I awoke this morning around 4 am. Since I could not get back to sleep, I got dressed and went up to the Lido (deck 8) for some coffee and to await the sunrise. At approximately 4:45 he sun rose to a beautiful clear sky, with a few scattered “scuds” of clouds on the horizon. Since we are in the shipping lanes, numerous ships, varying in size from small coastal freighters to large ferries and cruise ships were in transit.

Today we will be sharing Estonia with two other cruise ships; the Balmoral and Costa Victoria. I know nothing about these ships, but the total number passengers on all three ships number 4,697. The Rotterdam will contribute less than one third of those potential visitors. During the season, the Baltic ports are inundated with cruise ships on a daily basis, contributing generously to the local economies, for sure. In addition to those two ships there were also two “Fred Olson Cruise Line” cruise ships. As expected all of the stops on our tour had wall to wall tours!

Our six hour tour, which will include lunch, was by coach accompanied by a young Estonian guide – Brita. During the sightseeing drive of the city, we paused for photos at the Song Festival Ground, and afterward. drove by St. Nicholas Church and Pirita Yachting Complex. According to a quote from the travel book the Lonely Planet; “Song is the soul of the Balts. And nowhere is this expressed more eloquently than in the national song festivals that unite Estonians, Latvians and Lithuanians worldwide in a spellbinding performance of song. The crescendo is a choir of up to 30,000 voices singing its heart out to an audience of 100,000 or more while scores of folk dancers in traditional dress throw a bewitching kaleidoscope of patterns across the vast, open air stage.”

The walking tour began in the Upper Town with a stop in front of the Toompea Castle, the seat of the Estonian parliament. Side by side with the Toompea lies the medieval Lower Town. We also visited the Russian Orthodox Alexander Nevsky Cathedral, the largest domed cathedral in Tallinn and the Dome Church (13-18 centuries), the oldest church in Estonia. The architecture of these two churches had the cameras working overtime, as the background was a clear azure sky, punctuated by constantly changing fluffy white clouds completing the pictures. It has been along time since I have been privileged to witness such a sky.

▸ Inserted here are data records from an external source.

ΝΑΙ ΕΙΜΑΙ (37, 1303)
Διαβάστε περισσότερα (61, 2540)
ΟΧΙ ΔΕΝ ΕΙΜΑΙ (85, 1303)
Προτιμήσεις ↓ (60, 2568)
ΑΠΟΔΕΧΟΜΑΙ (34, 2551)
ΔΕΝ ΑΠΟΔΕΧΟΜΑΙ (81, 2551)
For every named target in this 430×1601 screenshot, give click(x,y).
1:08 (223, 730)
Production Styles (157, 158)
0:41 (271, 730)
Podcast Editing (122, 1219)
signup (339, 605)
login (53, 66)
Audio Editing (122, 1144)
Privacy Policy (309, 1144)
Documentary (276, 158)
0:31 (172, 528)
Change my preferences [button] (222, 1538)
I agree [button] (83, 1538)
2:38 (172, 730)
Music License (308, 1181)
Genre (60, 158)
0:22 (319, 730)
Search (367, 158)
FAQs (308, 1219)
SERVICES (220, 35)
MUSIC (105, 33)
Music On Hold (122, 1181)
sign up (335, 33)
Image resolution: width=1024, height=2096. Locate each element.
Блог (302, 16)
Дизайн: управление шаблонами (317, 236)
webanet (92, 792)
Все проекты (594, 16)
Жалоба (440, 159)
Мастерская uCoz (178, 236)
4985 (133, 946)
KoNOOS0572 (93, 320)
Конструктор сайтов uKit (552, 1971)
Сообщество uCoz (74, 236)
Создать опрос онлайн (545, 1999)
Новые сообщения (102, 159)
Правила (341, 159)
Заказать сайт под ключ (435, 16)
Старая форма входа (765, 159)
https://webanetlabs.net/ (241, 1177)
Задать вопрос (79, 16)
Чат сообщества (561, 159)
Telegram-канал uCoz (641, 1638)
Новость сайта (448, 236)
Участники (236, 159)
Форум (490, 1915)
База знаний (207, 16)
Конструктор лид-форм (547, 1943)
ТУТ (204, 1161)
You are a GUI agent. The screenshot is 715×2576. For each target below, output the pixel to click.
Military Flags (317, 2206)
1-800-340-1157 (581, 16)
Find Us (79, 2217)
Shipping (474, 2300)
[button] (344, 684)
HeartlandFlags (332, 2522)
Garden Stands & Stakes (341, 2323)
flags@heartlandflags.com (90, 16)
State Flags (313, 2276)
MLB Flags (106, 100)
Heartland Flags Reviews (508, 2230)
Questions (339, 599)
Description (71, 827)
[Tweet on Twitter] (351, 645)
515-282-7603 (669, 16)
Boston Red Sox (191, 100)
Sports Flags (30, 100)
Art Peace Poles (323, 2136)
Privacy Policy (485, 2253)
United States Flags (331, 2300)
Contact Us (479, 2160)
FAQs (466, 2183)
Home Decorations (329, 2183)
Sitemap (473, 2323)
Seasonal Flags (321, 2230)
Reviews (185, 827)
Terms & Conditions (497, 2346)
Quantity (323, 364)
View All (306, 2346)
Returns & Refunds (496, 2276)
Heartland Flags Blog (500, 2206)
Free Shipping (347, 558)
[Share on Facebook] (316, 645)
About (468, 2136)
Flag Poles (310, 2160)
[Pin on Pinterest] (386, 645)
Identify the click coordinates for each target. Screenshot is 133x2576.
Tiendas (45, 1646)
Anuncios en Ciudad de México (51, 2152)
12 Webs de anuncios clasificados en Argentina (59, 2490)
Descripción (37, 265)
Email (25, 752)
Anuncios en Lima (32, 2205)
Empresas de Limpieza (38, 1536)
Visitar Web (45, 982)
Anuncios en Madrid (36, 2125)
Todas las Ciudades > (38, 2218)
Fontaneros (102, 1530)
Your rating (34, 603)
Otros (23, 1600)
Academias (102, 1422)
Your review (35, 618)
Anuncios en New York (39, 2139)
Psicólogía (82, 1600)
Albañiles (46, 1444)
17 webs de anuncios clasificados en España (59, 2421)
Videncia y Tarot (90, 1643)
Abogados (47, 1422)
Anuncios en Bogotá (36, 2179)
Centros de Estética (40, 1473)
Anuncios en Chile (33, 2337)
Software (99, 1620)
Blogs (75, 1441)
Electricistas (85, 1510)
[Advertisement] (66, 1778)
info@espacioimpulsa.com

We left this area walking along the short and narrow cobbled stone streets that lead to a panoramic viewpoint facing this medieval pearl. As we took in the beauty of the city and port, young Estonians subtly displayed simple items for sale to the hoards of tour groups. Leaving there we walked down to the town center into a large central square. Its landmarks include the 14th century Gothic Town Hall, the only one surviving g in the Nordic countries, the Holy Ghost Church, the magnificent St. Olaf’s (Olevistge) Church with its soaring spire and numerous authentic Hanseatic merchant houses. The beautiful weather brought out crowds of local people to mix with the tour groups. It was an exciting experience. At our two hour lunch at the famous medieval restaurant, Ol Hansa, where were served plate after plate of local fare topped off with a large mug of Honey Beer and a simply scrumptious “Rose Pudding”. There was no electric lighting in dining rooms, so we had to “discover” what were eating by the lights of a hundred or so candles.

After lunch my tired feet were given a much needed rest as Barbara spent the next hour shopping at various stalls that lined the old fortified walls. We were all thankful that our bus was waiting to transfer us back to our floating hotel.

After departure from Tallinn (5 PM), the ms Rotterdam followed a Traffic Separation Scheme to the east towards St. Petersburg. All were so thankful for our visit to this truly wonderful, warm, friendly Estonian City. Now if they just did not smoke so much!